• **PAGE EXCERPT**

Examples of why we need ChEBI
Chemical Nomenclature - part 1
Often a single molecule can have a large number of valid chemical names (Figure 2), whilst a single or a chemically ambiguous common name can be used for more than one molecule. This causes major problems when trying to find all references to a compound in the scientific literature.
Paracetamol, acetaminophen, 4-acetamidophenol, N-(4-hydroxyphenyl)acetamide, panadol, tylenol...?
Figure 2 This drug is generally known as paracetamol in the UK but as acetaminophen in US. It also has numerous names based on its structure (including those conforming to either IUPAC or Chemical Abstracts naming rules), brand names, etc.
ChEBI reduces ambiguity by providing a unique and recommended name along with a stable ChEBI identifier. It also includes a recommended IUPAC name and a collection of synonyms, including brand names and International Nonproprietary Names (INNs) for drugs, which can be used by text mining applications.
Try it yourself
1. Go to ChEBI homepage and type "tylenol" into the search box. What is the ChEBI name for this compound?
2. One of the secondary IDs (to the right of the structure) is CHEBI:46191. Return to ChEBI homepage and search for "46191". What is the ChEBI ID of the record you find?
Chemical Nomenclature - part 2
Another problem with chemical nomenclature is the use of same chemical name for more than one substance (Figure 3).
Figure 3 Adrenaline can have several possible structures.
ChEBI names are more specific and are followed by an appropriate definition.
Try it yourself
Go to ChEBI homepage and type “adrenaline" into the search box. Find the biologically active isomer.
Missing stereochemical representation of biologically important molecules in the research literature.

• **GIVEN DATA**
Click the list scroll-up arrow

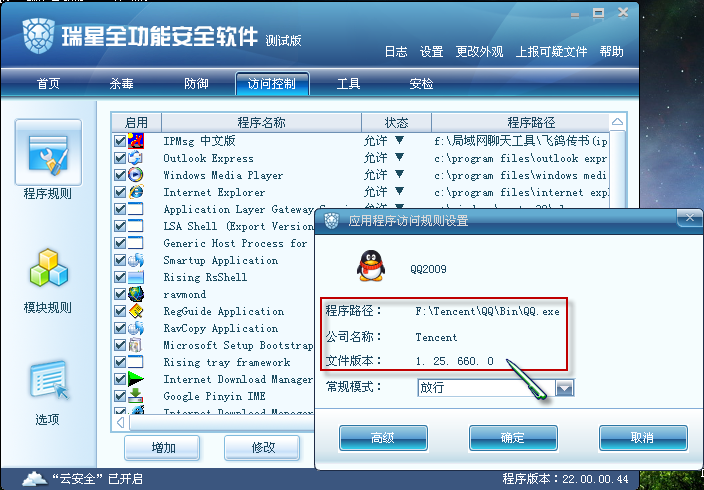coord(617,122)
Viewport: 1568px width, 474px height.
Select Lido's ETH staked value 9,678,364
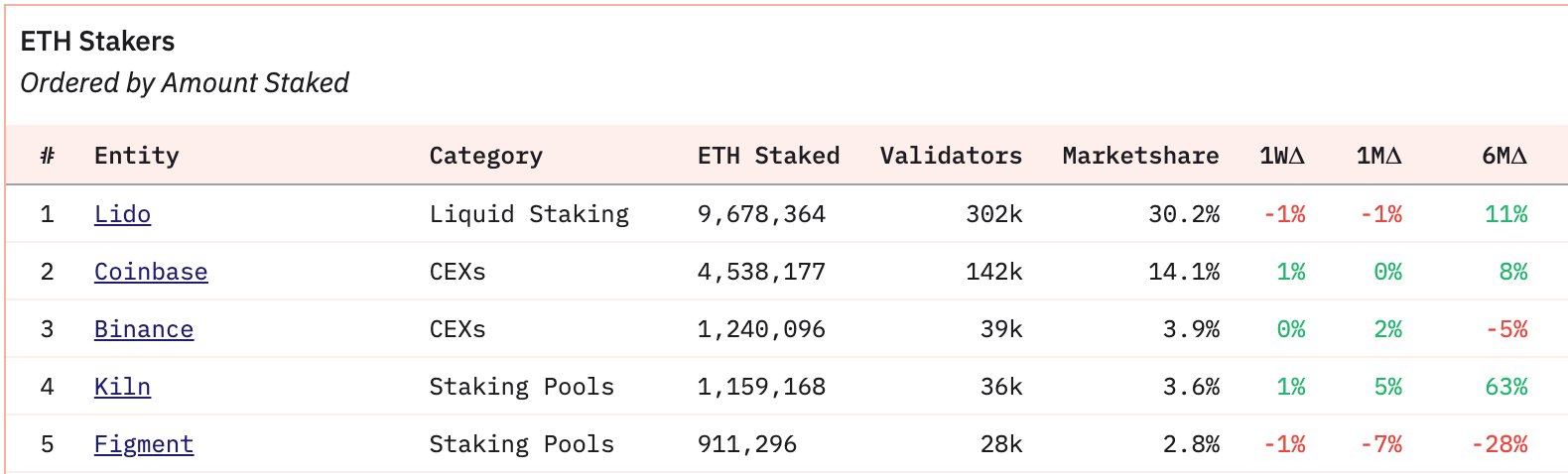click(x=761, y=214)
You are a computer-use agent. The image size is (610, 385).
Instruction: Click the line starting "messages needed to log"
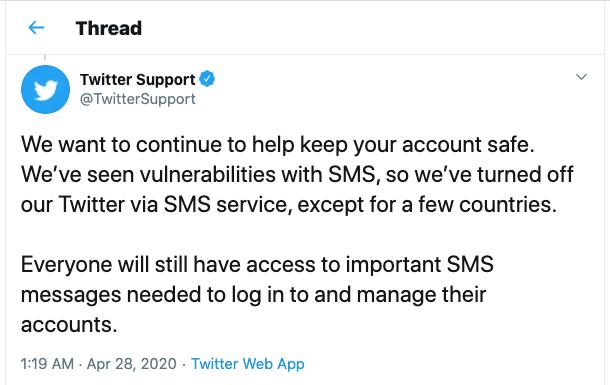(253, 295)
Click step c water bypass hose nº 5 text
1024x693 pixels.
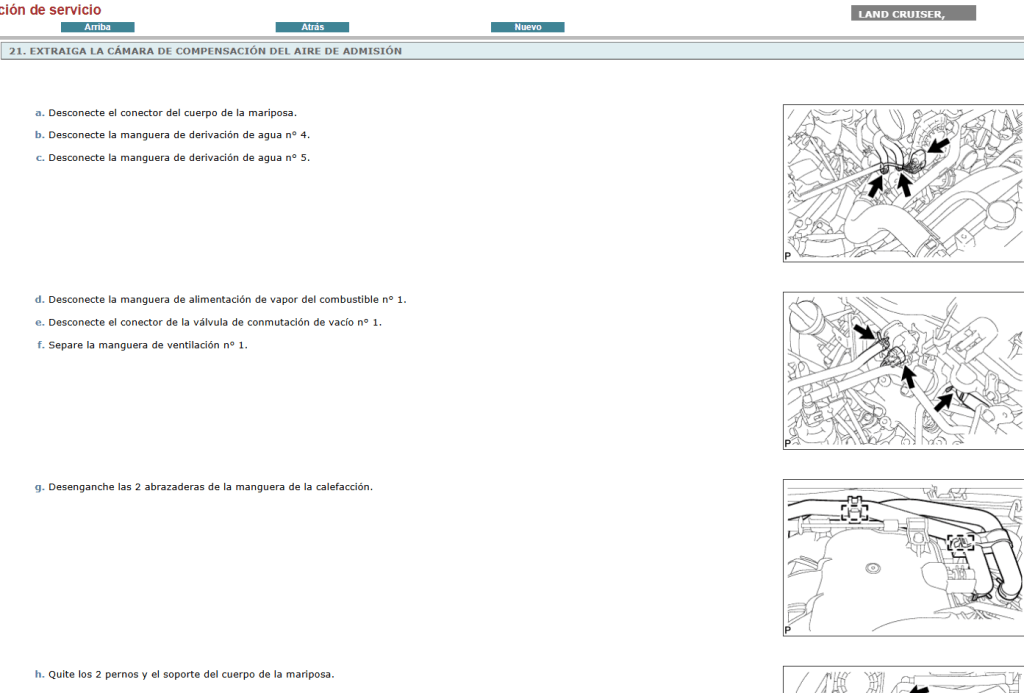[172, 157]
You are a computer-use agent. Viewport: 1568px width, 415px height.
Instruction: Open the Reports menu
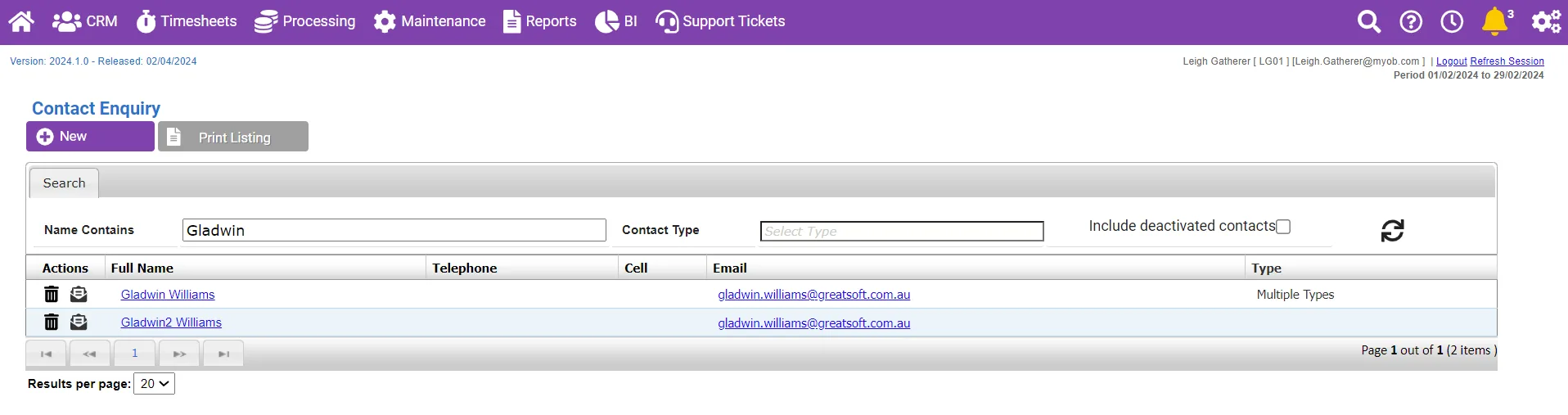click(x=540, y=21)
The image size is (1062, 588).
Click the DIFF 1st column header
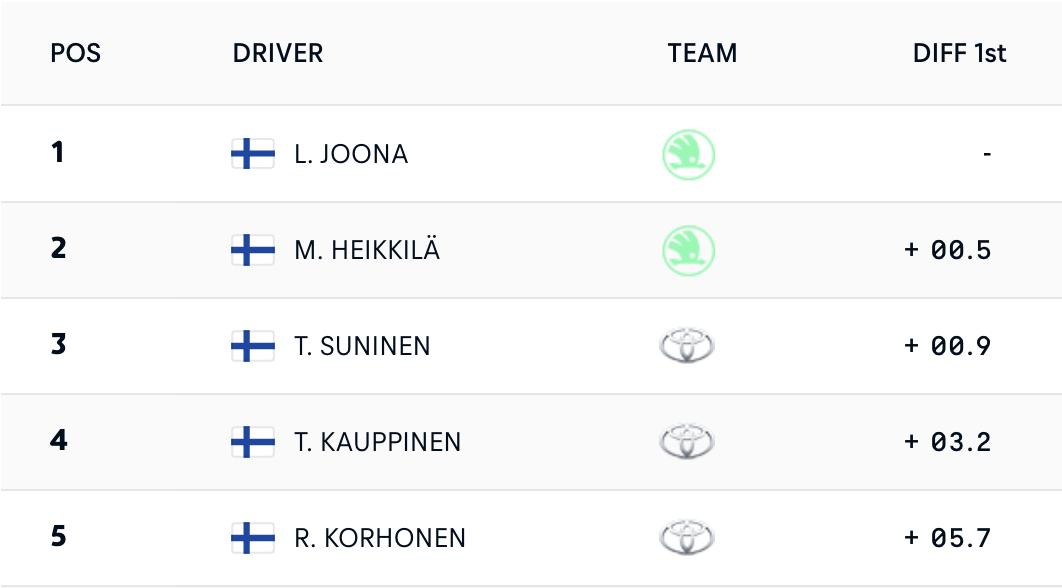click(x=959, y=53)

...

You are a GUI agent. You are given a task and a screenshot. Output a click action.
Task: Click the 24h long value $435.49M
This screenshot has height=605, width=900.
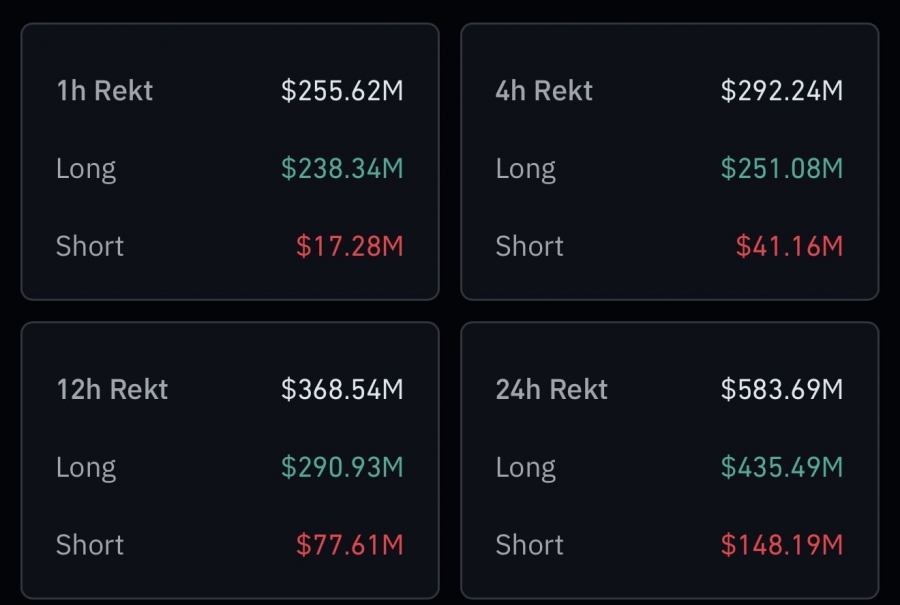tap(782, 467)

• **TASK BRIEF**
Carry the page on why ChEBI is needed further, starting after its last line, "Missing stereochemical representation of biologically important molecules in the research literature." The entries stand apart from the ChEBI page and are not part of it.

• **RESPONSE AREA**
ChEBI provides stereospecific illustrations in the form of a 2D and 3D figure, where possible. Additional structural information is also available in the form of IUPAC International Chemical Identifier (InChI) and Simplified Molecular Input Line Entry System (SMILES).
Go to ChEBI homepage and type “cholesterol" into the search box. Find the stereochemisty.
Annotation of Bioinformatics data
Chemical annotations are commonly captured as free text. The terminologies used vary from one annotator to another, so it can be difficult to interpret the intended meaning.
ChEBI uses standard and consistent vocabularies or ontologies with clearly defined terms (see ChEBI Ontology) for annotations that enable semantic compatibility for machine searching of biological information.
Updating existing information
It can take many years to identify natural products, involving a long series of publications that cover the initial identification of a molecular skeleton (and its possible revision), followed by identification of some stereocentres (and their possible subsequent revisions), and evenutally the full identification of the complete structure.
ChEBI is a manually curated database where the information stored is frequently updated with useful literature resources and database cross-references.